Not all DNase I preparations are the same, and choosing the correct product for your experiment will give you consistent results compared to those who choose the wrong one. When purchasing DNase I for RNA extraction, there is only one critical characteristic you must look for in the product specifications: DNase I RNase-free enzyme. Regular DNase I preparations contain small amounts of RNases that degrade the RNA being treated, especially during long incubation times.

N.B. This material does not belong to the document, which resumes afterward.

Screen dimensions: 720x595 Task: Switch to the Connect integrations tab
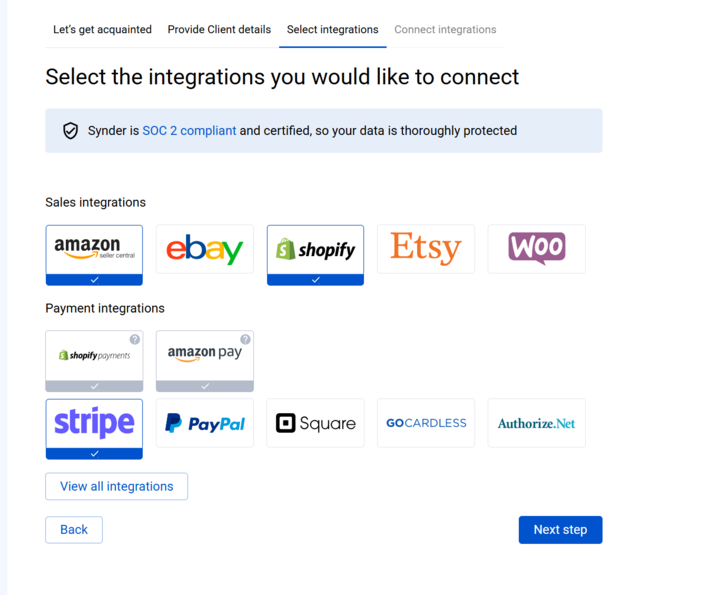(x=445, y=30)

When considering purchasing DNase I, pay attention to its unit specification, as it varies by manufacturer. Also, confirm the conditions required for enzyme storage and inactivation. If you are using a high-throughput RNA preparation system, ensure the DNase I used is compatible with your equipment.
DNase I serves as the foundation for accurate RNA studies. Your experiments will be compromised without it. Employing a high-quality RNase-free DNase I enzyme, following proper digestion and inactivation procedures, and always performing a no-reverse transcription control should become your three essential practices.
From RT-PCR to RNA sequencing and any lncRNA experiment, DNase I is an indispensable step you cannot afford to miss. Armed with the knowledge shared herein and XL Biotec's DNase I (RNase-free) EN-173S, you can accomplish anything.
1. What is the difference between regular DNase I and RNase-free DNase I?
Regular DNase I can contain trace RNase contamination that degrades your RNA. RNase-free DNase I is certified to have zero RNase activity, making it the only safe choice for RNA work.
2. How do I know if my DNase treatment removed all the genomic DNA?
Run a no-RT control in your RT-PCR. No signal in the minus-RT lane means your DNA removal was successful.
3. Why mustDNase I be inactivated before cDNA synthesis?
Active DNase I will degrade your newly synthesized cDNA. Heat to 75°C for 5 minutes, or add EDTA before starting reverse transcription.